--- Extracted material Enclosed Below ---

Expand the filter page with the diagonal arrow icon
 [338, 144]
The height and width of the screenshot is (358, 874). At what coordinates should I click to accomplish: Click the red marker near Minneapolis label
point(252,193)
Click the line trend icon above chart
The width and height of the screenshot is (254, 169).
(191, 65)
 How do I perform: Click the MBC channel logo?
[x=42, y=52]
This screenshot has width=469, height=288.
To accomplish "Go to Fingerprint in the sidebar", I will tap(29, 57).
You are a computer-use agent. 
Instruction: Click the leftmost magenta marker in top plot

--- End of Enclosed Extracted material ---
--- Extracted material Enclosed Below ---

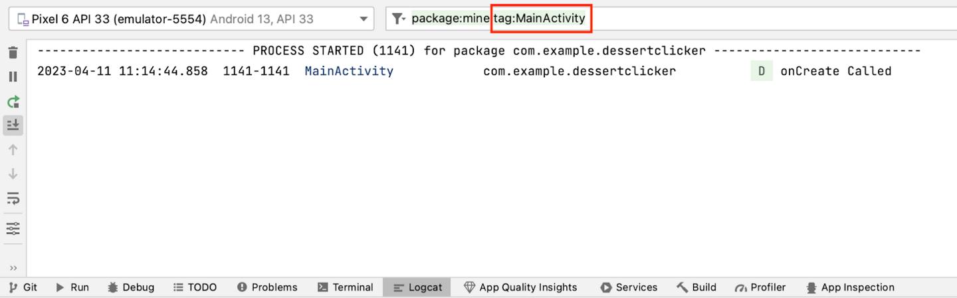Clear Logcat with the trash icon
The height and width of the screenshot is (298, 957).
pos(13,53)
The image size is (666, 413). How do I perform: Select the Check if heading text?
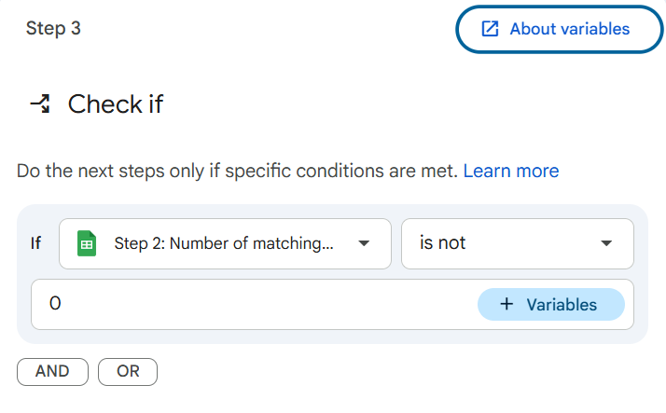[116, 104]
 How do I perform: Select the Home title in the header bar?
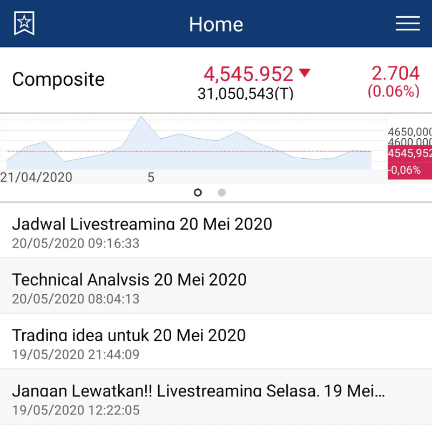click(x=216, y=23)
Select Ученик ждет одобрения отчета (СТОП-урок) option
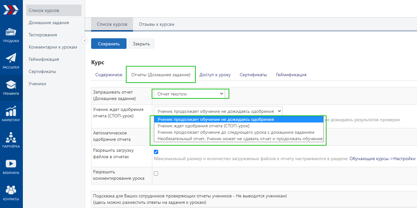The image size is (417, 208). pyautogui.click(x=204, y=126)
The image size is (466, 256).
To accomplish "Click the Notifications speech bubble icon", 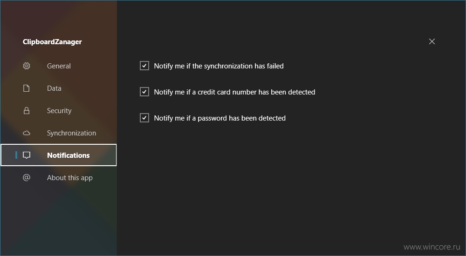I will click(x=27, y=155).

--- End of Enclosed Extracted material ---

_Task goal_
Look above for the line with "Expand the filter"; retype exactly that line, every line after it up to the line with "Instruction: Click the", and that line too, nothing else.

_Task solution_
Expand the filter page with the diagonal arrow icon
 [338, 144]
The height and width of the screenshot is (358, 874). At what coordinates should I click to accomplish: Click the red marker near Minneapolis label
point(252,193)
Click the line trend icon above chart
The width and height of the screenshot is (254, 169).
(191, 65)
 How do I perform: Click the MBC channel logo?
[x=42, y=52]
This screenshot has width=469, height=288.
To accomplish "Go to Fingerprint in the sidebar", I will tap(29, 57).
You are a computer-use agent. 
Instruction: Click the leftmost magenta marker in top plot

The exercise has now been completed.